## AIM OF THE TASK
Among the entries that follow, count the lines that contain the word "agent" and say how many there are, writing nothing else.
RAW DATA section start
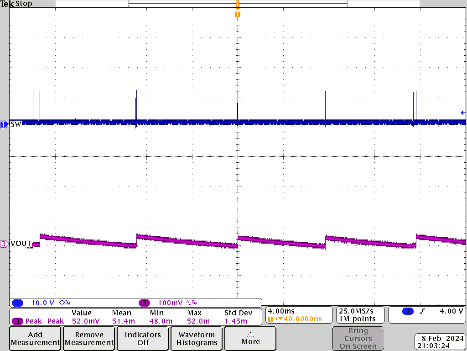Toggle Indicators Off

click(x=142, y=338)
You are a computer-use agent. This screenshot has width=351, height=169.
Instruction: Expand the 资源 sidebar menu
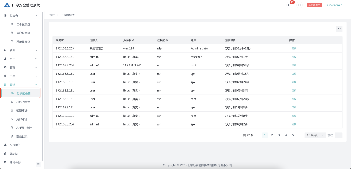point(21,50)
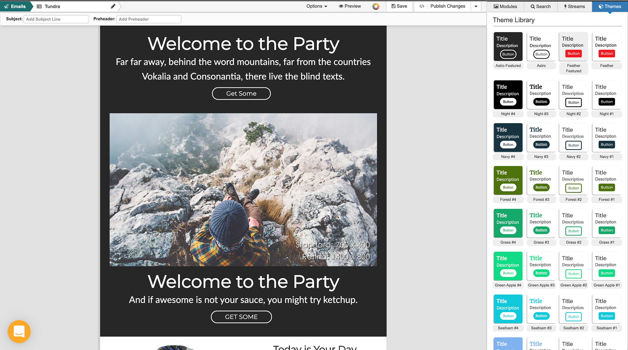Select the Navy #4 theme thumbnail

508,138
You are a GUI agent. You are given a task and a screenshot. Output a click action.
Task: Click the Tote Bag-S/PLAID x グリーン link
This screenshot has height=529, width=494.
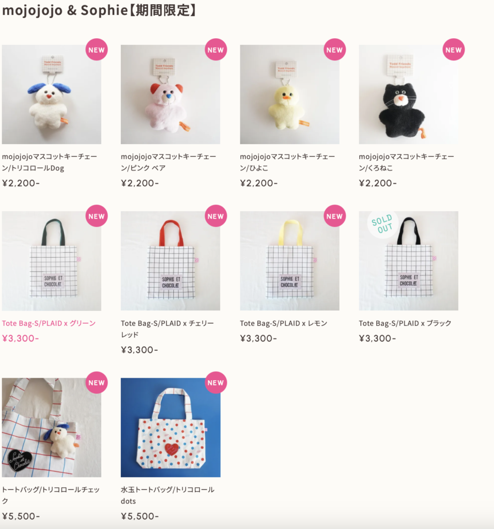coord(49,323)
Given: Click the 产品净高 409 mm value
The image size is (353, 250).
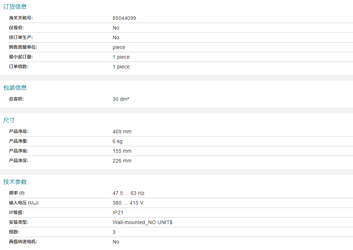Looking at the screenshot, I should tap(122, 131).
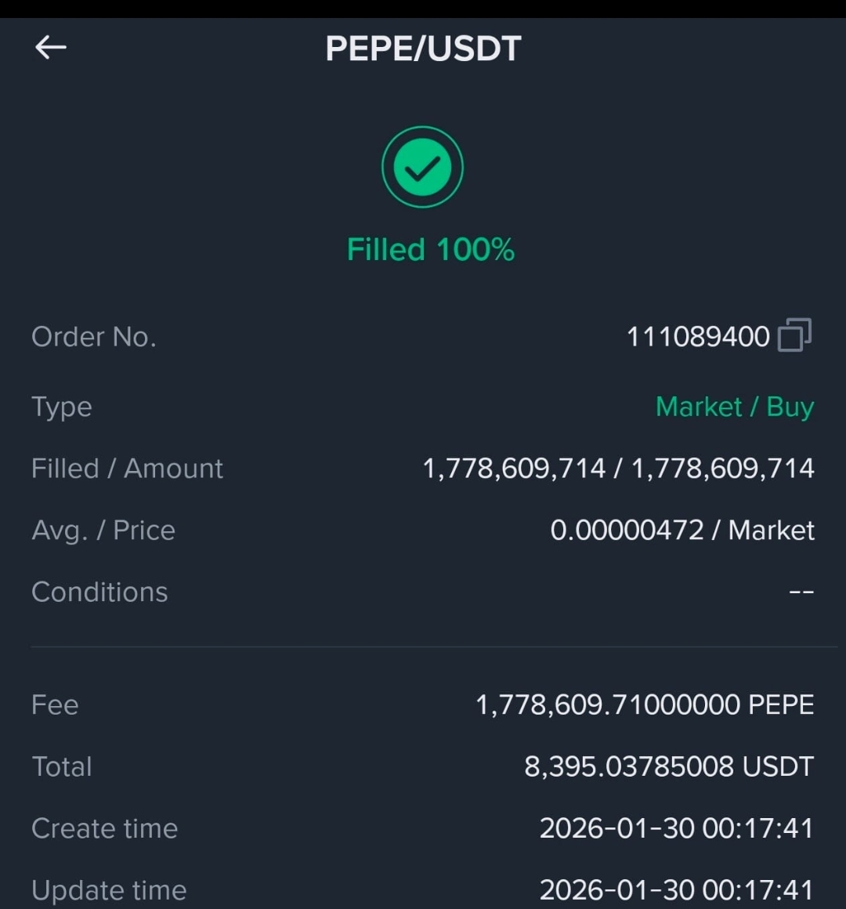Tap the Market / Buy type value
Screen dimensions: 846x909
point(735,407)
RAW DATA section end
## EXERCISE ANSWER
2